■ **TASK**
Please give the lines below again exactly as they stand, from the one that contains "790x506 pixels." up to and including the one that contains "Task: Open the lianjia.com URL link in code", leaving all pictures out.

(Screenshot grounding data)

____

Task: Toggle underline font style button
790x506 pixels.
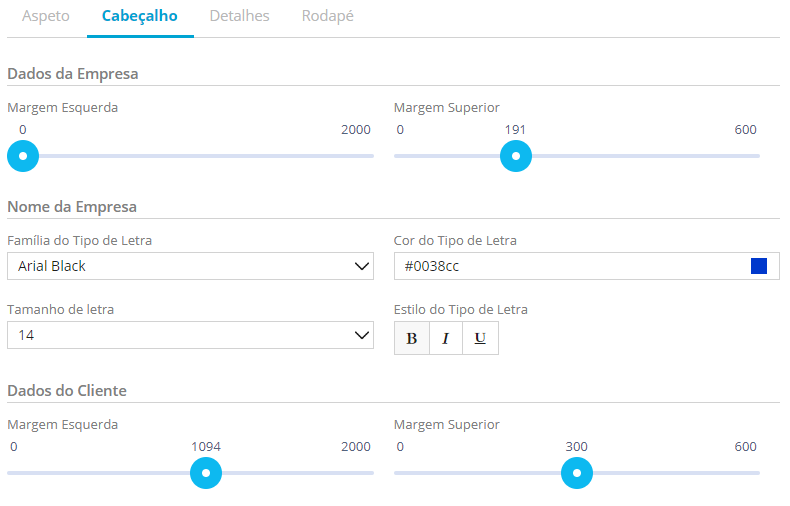Action: tap(480, 338)
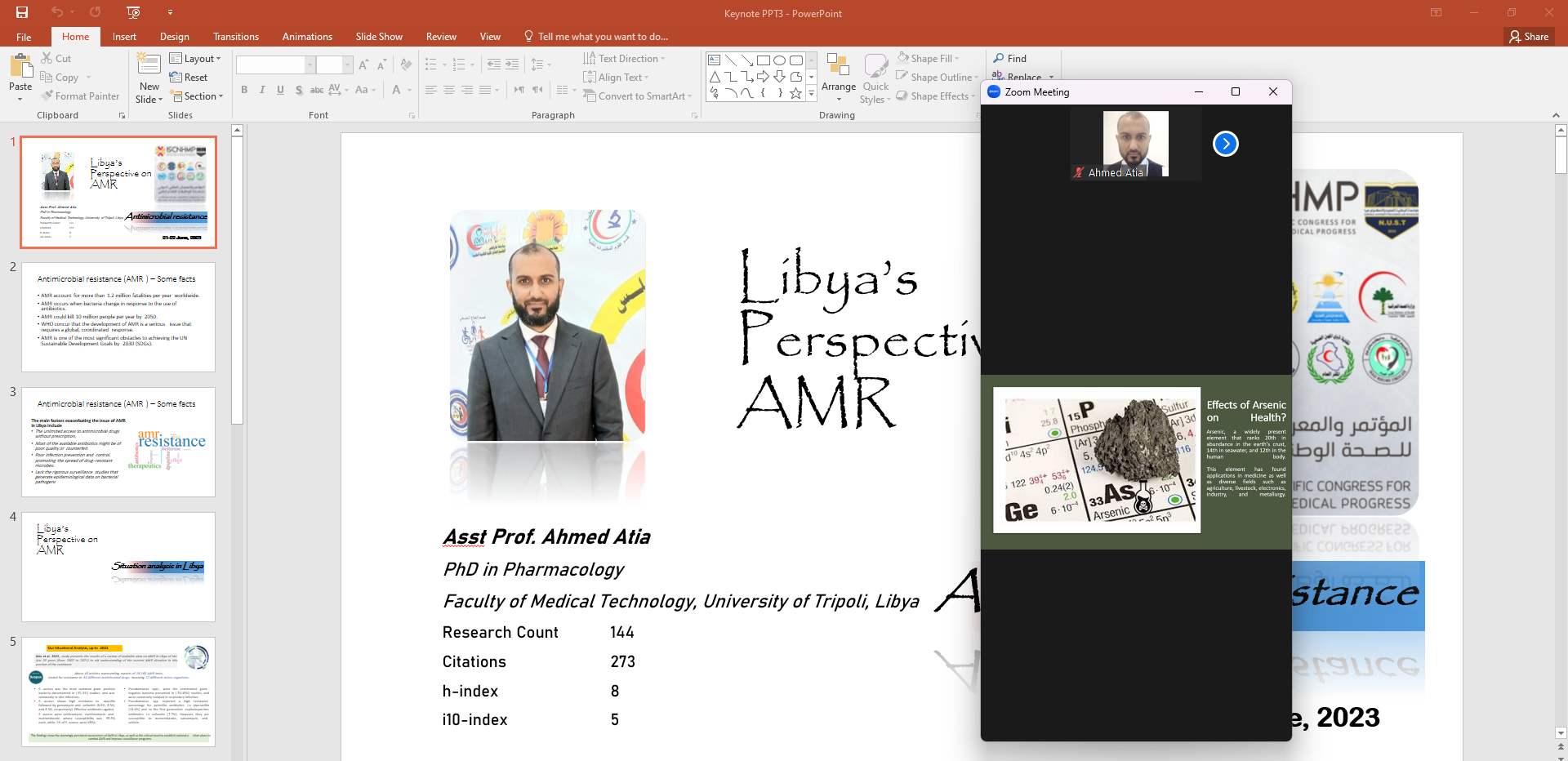Click the Save icon in quick access toolbar
1568x761 pixels.
pyautogui.click(x=22, y=12)
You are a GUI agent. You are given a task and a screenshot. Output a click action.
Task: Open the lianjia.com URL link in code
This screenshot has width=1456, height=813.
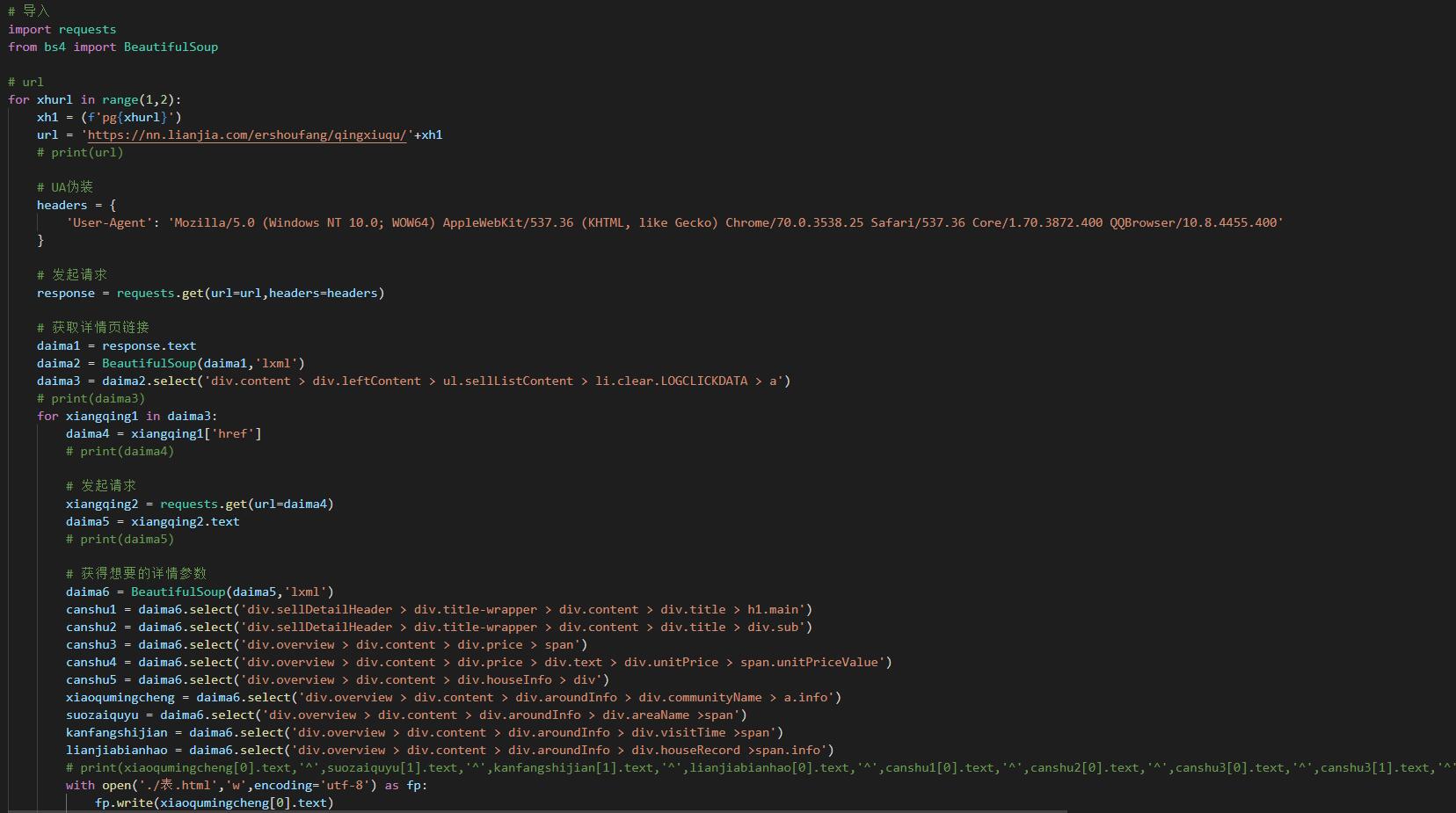tap(246, 134)

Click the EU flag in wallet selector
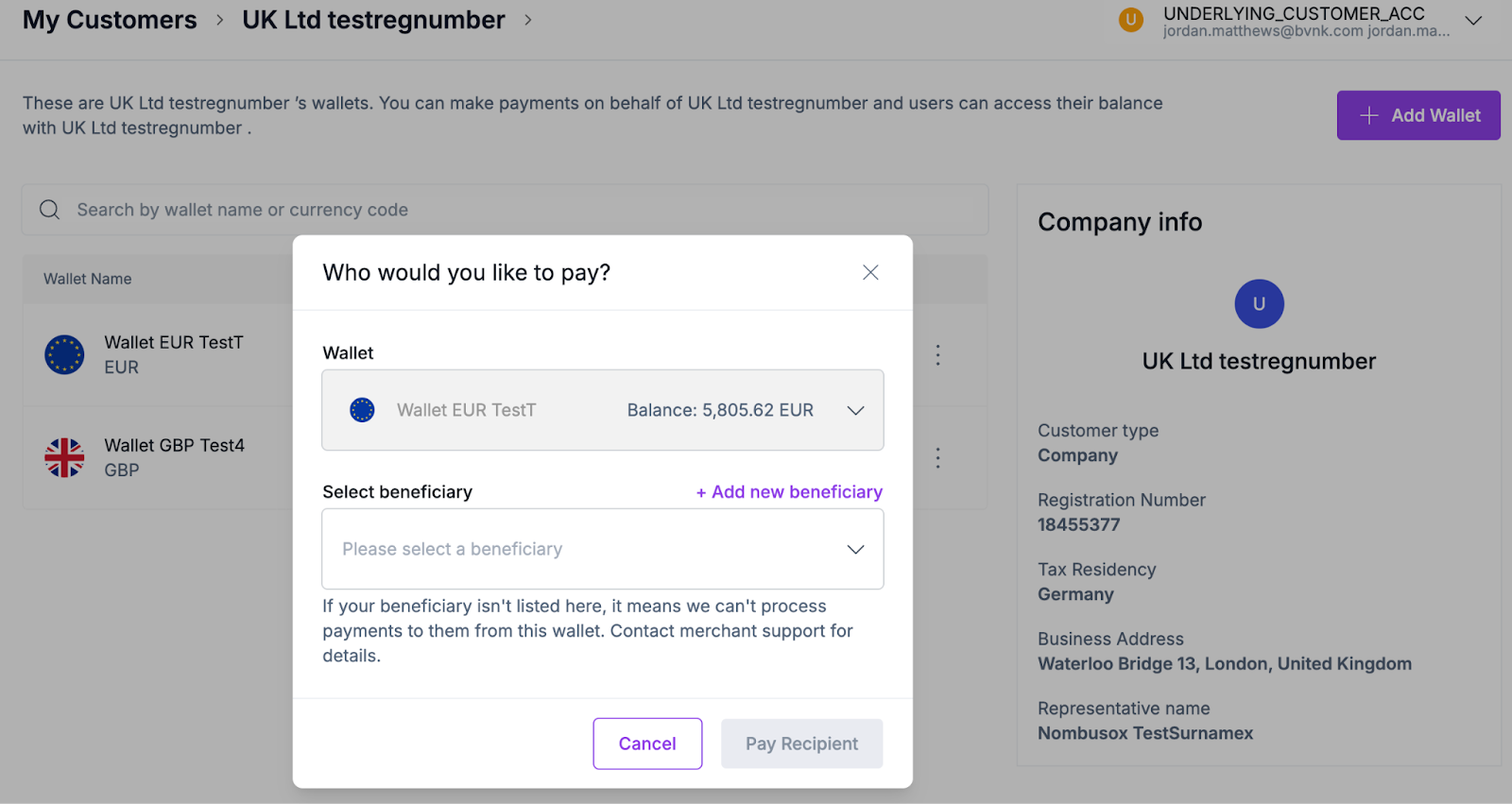click(x=362, y=410)
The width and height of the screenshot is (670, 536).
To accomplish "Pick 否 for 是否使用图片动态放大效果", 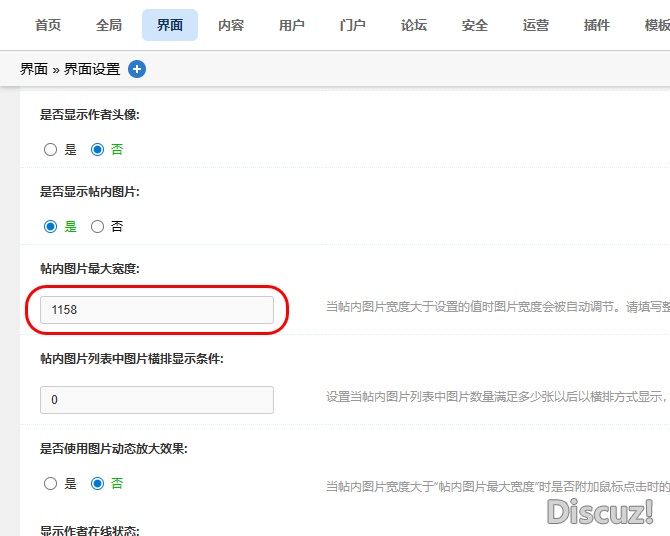I will click(98, 484).
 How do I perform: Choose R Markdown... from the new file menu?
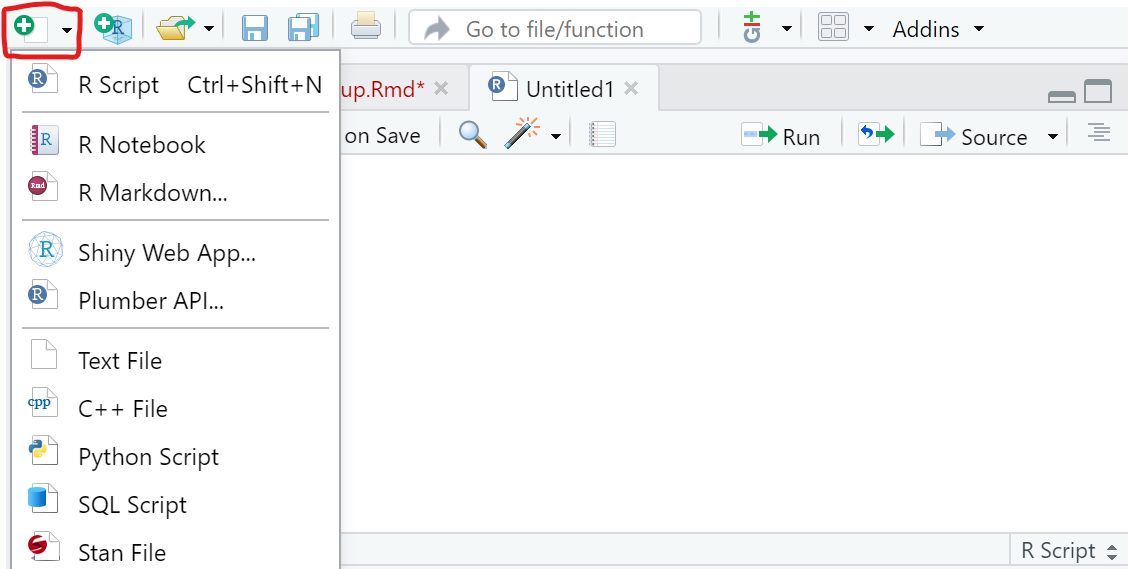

____

■ **REPLY TO THE TASK**
790x506 pixels.
Action: tap(480, 338)
Click the Save icon in quick access toolbar
1568x761 pixels.
pyautogui.click(x=22, y=12)
You are a GUI agent. You are given a task and a screenshot. Output a click action.
Task: Open the lianjia.com URL link in code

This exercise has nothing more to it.